Avisada, constatou o erro e cancelou o protocolo de refúgio que August pediu e que não poderia ter sido concedido. E August, por ordem do justiça em Brasiléia, foi levado pela secretária municipal de Ação Social para o novo abrigo onde permanece até agora, sem solução. O secretário Nilson Mourão e eu fomos chamados pelo juiz e nos manifestamos contra o envio de August para aquele local. Mesmo que de forma temporária, ele estava no abrigo humanitário de Brasiléia com seus compatriotas, adultos e adolescentes. Eu sabia que seria muito difícil ele ficar numa instituição com crianças e regras que ele teria dificuldade em assimilar. Pedimos que fosse devolvido ao abrigo, mas o Ministério Público não permitiu. Quem é responsável por ele, quem tem a tutela dele atualmente, é Ana Paula, a coordenadora do abrigo. A melhor solução seria que a mãe viesse ao Acre receber Auguse, mas acredito que não fazem isso porque não tem dinheiro. Certamente mãe e filha estão irregulares na Martinica e se saírem não entram de novo. Outra alternativa seria a mãe procurar a Embaixada do Brasil  na Martinica e indicar alguém como responsável pelo filho no Brasil. E esse responsável poderia cuidar da documentação e mande ele para a Martinica. Apareceu um primo no abrigo, que queria ajudar, mas não tinha condições e viajou para São Paulo em busca de trabalho.

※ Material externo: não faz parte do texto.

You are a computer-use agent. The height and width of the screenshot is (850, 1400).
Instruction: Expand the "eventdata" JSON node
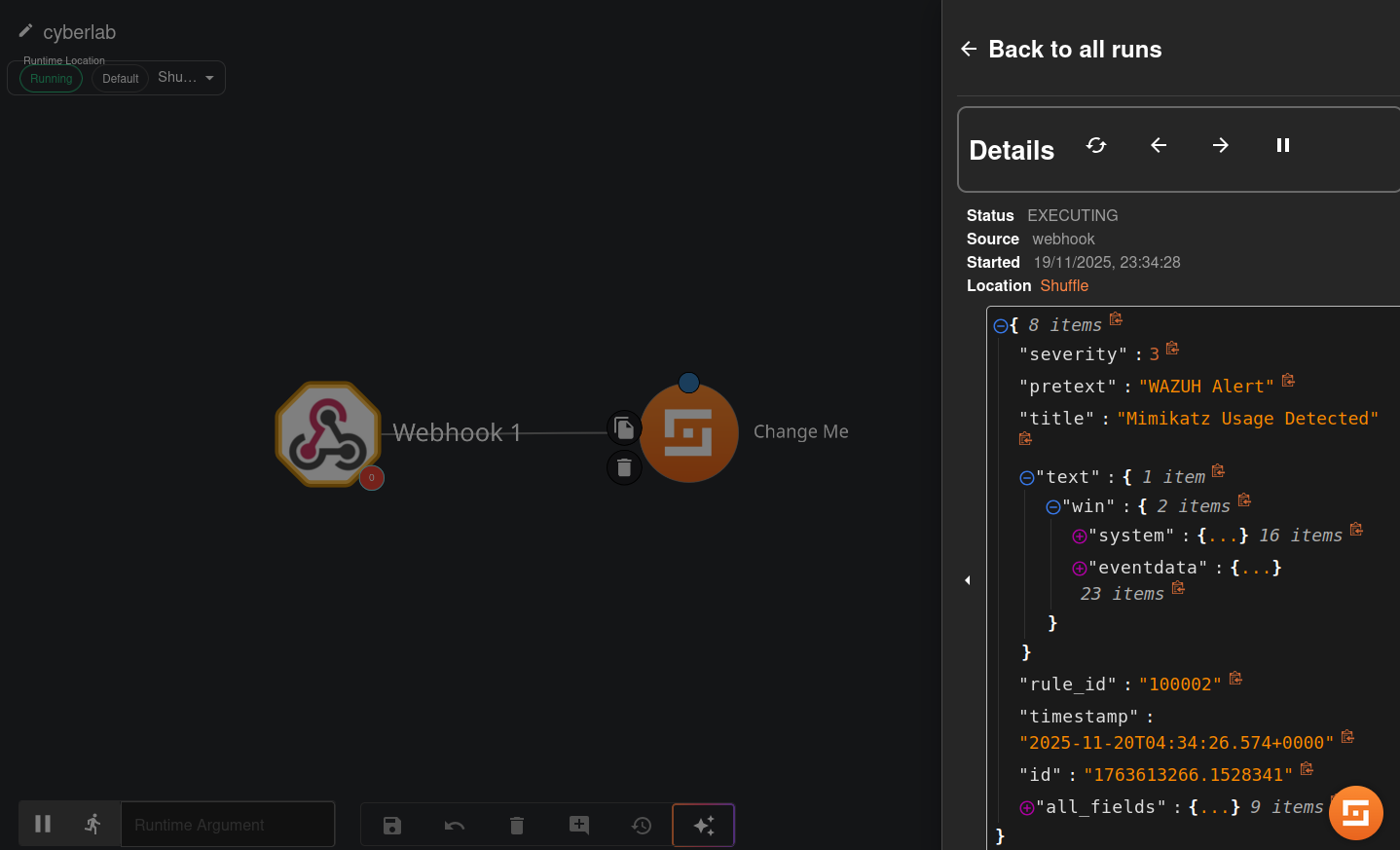tap(1079, 569)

O abrigo de haitianos no Acre já recebeu o secretário Nacional de Justiça, Paulo Abrão Pires, que é presidente do Comitê Nacional para Refugiados. Também já recebeu o senador Ricardo Ferraço, presidente da Comissão de Relações Exteriores. O que ambos fizeram?

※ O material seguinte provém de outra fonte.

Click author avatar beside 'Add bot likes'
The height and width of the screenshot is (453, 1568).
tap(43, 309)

Nada. O caso é do conhecimento de muita gente. O governador do Acre sabe. A deputada Perpétua Almeida também sabe, bem como os senadores Jorge Viana, Sérgio Petecão e Aníbal Diniz, a Pastoral do Migrante e outras organizações. Mas o caso se arrasta há mais de um ano. Paulo Abrão Pires, que veio representando o Ministério da Justiça, já esteve duas vezes no Acre. Nas duas ocasiões relatamos o caso August e nada foi feito. Ele esteve no Acre dia 12 de abril do ano passado. O caso foi relatado e ele sabe do August. Ele voltou em fevereiro ao Acre e o secretário Nilson Mourão fez um apelo. O secretário Paulo Abrão Pires virou para mim e perguntou: ‘Mirtes, o August ainda está aqui?’. Confirmei e ele pediu que enviasse um ralatório. Foi enviado, mas jamais obtive resposta. O mesmo aconteceu com o relatório que fiz a pedido do senador Ricardo Ferraço, presidente da Comissão de Relações Exteriores do Senado. Não sei mais o que fazer. Além deles, o caso é do conhecimento da Embaixada do Haiti no Brasil,  Embaixada da França, Defensoria Pública da União, Polícia Federal, Ministério Público Federal e o Ministério Público do Acre. Todo mundo sabe do caso do Augusto. Todos sabem que o adolescente não regressou para o Haiti, que não está estudando e que não foi feita a reunião com os familiares dele. Ele merece uma solução.

Atualização às 21h, de 7 de maio - Nota da assessoria de comunicação da Sejudh:

“O Secretario de Estado de Justiça e Direitos Humanos, Nilson Mourão, esclarece informações sobre as matérias publicadas no site Blog da Amazônia sobre o menor haitiano August. As informações, no geral, estão corretas, mas é preciso esclarecer que August não está abandonado, no sentido de que está sem acompanhamento, pelo contrário, ele está recebendo assistência da Casa de Acolhimento Regional do Alto Acre, além de ter recebido atenção desde o início pela Secretaria de Estado de Justiça e Direitos Humanos (Sejudh) por meio da servidora Mirtes Lima. Atualmente, o imigrante está sob a tutela de Ana Paula, coordenadora do abrigo. É verdade que seu caso ainda está sem solução, por se tratar de um caso extremamente complexo. Ele é menor, seus familiares estão no exterior e mudam de endereço, além disso, a situação envolve também as embaixadas do Haiti e França. “

Meu comentário: abandonado ou esquecido, não importa. O fato é que o caso está sem solução há mais de um ano. E foi o garoto quem se declarou abandonado: “Eu estou com muita raiva. Todo mundo me abandonou. Eu quero estudar e ninguém quer ajudar-me. Eu estou desesperado.”